* begin Source excerpt *

Southwestern's Natural Resources program provides students with an introduction to the technical and scientific knowledge related to natural resource policy and management. Students can prepare for careers in natural resource planning, management, conservation and education roles with government agencies, non-governmental organizations and in educational settings.

The program guide lists the required courses for the AS degree. The program guide also lists recommended electives appropriate for the field. For more info, check out the Southwestern's Forestry/Natural Resources webpage.

Southwestern has a formal articulation agreement with Oregon State University (OSU) aligning this AS Natural Resources Emphasis degree with OSU's Natural Resources Bachelor of Science degree, Watershed Management option. Students that complete the AS degree with Natural Resources emphasis at Southwestern will satisfy most lower division courses required for the bachelor's in Natural Resources, Watershed Management option.

Following completion of the AS Natural Resources Emphasis degree, students may transfer to OSU with 90 or more credit hours (up to 124 can be transferred). Southwestern courses in the AS Natural Resources emphasis are listed in the articulation agreement. AS Natural Resources graduates transferring to OSU have junior standing with only (a) upper division Synthesis and WIC requirements of the Baccalaureate Core to be completed, and (b) upper division courses associated with the Natural Resources degree program.  For specific details on the articulation of these degrees see the University Center staff.

* end Source excerpt *
* begin Supplied information *

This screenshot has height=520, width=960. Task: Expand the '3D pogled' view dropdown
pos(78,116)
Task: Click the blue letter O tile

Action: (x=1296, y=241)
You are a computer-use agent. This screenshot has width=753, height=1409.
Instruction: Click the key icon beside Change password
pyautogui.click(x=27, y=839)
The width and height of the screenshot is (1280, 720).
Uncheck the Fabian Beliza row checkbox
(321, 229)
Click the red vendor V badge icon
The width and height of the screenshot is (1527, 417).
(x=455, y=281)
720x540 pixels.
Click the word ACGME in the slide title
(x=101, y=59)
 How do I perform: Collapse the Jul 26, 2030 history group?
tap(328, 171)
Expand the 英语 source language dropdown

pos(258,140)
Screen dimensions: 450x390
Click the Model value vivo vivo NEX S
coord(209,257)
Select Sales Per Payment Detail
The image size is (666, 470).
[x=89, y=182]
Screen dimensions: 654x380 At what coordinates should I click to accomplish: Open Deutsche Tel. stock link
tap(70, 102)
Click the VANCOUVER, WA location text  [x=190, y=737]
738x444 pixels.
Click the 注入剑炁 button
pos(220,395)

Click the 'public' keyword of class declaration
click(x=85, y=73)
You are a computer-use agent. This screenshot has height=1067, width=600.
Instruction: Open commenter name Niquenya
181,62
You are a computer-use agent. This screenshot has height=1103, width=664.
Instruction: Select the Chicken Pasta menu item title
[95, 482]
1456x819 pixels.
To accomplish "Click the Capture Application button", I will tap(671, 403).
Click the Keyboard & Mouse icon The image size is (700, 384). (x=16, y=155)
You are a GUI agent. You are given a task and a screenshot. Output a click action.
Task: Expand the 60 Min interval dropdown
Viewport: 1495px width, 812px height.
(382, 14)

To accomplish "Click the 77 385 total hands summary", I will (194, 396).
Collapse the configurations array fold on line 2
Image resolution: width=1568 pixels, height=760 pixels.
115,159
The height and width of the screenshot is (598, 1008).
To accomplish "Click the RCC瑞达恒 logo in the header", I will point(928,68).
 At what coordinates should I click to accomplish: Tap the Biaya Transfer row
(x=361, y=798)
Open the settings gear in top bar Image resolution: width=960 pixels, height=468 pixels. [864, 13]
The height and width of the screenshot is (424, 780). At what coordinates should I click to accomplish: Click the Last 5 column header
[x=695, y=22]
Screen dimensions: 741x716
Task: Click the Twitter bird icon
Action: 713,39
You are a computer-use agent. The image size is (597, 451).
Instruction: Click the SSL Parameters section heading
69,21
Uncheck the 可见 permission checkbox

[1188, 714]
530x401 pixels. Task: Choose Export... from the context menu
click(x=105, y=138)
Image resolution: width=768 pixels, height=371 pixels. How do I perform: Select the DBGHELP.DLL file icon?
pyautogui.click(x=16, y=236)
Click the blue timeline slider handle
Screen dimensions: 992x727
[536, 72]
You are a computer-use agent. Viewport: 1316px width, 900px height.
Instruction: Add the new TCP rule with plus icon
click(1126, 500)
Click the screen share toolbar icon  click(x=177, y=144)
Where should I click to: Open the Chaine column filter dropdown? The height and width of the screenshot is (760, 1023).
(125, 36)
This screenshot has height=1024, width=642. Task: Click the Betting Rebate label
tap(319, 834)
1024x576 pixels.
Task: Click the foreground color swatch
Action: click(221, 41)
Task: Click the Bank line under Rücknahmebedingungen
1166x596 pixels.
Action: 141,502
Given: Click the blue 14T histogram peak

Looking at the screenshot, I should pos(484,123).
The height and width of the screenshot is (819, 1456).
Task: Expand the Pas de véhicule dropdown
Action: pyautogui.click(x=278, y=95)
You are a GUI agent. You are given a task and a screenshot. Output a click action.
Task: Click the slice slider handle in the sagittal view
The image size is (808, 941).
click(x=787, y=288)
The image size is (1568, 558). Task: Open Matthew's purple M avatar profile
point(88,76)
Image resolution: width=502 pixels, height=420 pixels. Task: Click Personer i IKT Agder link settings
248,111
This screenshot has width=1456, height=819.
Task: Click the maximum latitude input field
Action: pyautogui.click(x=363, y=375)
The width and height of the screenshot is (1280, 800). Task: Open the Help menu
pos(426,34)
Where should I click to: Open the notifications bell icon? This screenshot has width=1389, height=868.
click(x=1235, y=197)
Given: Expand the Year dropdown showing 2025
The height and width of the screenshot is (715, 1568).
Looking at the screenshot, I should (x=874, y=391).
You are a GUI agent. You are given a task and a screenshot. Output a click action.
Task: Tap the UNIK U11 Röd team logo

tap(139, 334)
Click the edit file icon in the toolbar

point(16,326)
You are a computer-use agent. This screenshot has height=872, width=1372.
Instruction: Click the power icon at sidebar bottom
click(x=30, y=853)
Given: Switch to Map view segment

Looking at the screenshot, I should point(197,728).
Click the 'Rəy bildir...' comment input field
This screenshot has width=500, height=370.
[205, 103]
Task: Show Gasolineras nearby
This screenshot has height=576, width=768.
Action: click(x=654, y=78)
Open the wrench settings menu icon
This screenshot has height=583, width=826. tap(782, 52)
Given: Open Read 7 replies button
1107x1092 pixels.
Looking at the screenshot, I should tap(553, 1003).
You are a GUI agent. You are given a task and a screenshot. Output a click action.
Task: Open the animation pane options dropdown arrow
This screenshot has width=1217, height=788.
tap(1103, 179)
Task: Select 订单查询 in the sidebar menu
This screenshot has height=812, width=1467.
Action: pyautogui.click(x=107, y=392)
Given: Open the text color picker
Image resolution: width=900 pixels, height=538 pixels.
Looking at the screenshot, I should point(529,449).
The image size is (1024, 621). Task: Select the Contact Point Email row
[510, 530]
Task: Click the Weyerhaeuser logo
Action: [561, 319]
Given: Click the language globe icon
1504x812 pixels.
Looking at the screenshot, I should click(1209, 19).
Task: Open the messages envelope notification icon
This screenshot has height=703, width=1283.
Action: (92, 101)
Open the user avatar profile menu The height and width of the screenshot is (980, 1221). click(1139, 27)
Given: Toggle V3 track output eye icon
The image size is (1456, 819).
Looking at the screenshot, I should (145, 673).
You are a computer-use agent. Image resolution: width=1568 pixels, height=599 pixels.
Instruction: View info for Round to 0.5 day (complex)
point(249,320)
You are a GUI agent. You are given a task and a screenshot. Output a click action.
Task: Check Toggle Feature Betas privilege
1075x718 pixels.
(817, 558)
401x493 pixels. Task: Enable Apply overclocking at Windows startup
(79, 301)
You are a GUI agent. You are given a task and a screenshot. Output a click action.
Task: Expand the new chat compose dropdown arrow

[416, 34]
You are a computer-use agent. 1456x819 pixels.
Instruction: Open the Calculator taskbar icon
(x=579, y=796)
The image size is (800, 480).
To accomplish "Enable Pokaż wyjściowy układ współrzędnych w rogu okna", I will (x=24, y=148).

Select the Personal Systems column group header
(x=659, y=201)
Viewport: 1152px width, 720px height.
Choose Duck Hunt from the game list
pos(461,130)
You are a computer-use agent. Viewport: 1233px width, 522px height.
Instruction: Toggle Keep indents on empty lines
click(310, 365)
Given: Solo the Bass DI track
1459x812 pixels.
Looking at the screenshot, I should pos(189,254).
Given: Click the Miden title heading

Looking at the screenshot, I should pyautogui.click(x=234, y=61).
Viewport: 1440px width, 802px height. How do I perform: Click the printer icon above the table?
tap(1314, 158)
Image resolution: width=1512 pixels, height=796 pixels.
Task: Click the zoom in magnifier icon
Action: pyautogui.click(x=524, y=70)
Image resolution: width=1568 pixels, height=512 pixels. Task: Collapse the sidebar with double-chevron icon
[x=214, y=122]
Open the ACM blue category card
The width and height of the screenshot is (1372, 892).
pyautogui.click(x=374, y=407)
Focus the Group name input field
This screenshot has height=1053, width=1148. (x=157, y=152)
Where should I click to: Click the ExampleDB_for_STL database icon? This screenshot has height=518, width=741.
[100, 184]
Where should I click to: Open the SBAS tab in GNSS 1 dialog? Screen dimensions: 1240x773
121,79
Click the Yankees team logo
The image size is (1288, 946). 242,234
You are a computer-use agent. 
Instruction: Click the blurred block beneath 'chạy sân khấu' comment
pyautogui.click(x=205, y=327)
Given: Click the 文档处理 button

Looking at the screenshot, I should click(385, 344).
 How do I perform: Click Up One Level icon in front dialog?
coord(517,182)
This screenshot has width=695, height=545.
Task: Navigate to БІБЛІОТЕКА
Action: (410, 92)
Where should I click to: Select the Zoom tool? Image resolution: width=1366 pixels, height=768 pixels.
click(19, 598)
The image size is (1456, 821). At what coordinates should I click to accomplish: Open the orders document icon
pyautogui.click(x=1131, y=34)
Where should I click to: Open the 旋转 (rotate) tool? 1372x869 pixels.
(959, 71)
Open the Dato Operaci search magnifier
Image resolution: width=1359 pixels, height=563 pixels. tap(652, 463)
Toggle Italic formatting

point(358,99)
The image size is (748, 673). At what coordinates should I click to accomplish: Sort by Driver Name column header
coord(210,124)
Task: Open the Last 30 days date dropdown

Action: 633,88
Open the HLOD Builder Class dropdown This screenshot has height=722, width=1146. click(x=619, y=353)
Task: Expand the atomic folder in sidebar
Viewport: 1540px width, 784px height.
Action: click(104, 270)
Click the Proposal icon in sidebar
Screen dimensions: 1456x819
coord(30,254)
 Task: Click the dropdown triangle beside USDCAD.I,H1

* end Supplied information *

**Exercises to complete**:
1. Reproduce the Natural Resources program text verbatim from "Southwestern's Natural Resources" to "in educational settings.".
2. Extend the Natural Resources program text, picking up after its final sentence.

**Answers below**:
1.
Southwestern's Natural Resources program provides students with an introduction to the technical and scientific knowledge related to natural resource policy and management. Students can prepare for careers in natural resource planning, management, conservation and education roles with government agencies, non-governmental organizations and in educational settings.

2.
Graduation Requirements

Students must complete a minimum of 103 credit hours with a minimum Grade Point Average (GPA) of 2.0 or better. All courses in this program must be completed with a 'C' or better. Twenty-four (24) credits must be completed at Southwestern before the AS degree is awarded.

Courses that are developmental in nature, designed to prepare students for college transfer courses, are not applicable to this degree.

Complete the graduation application process one term prior to the term of completion (e.g., spring term graduates must apply during winter term).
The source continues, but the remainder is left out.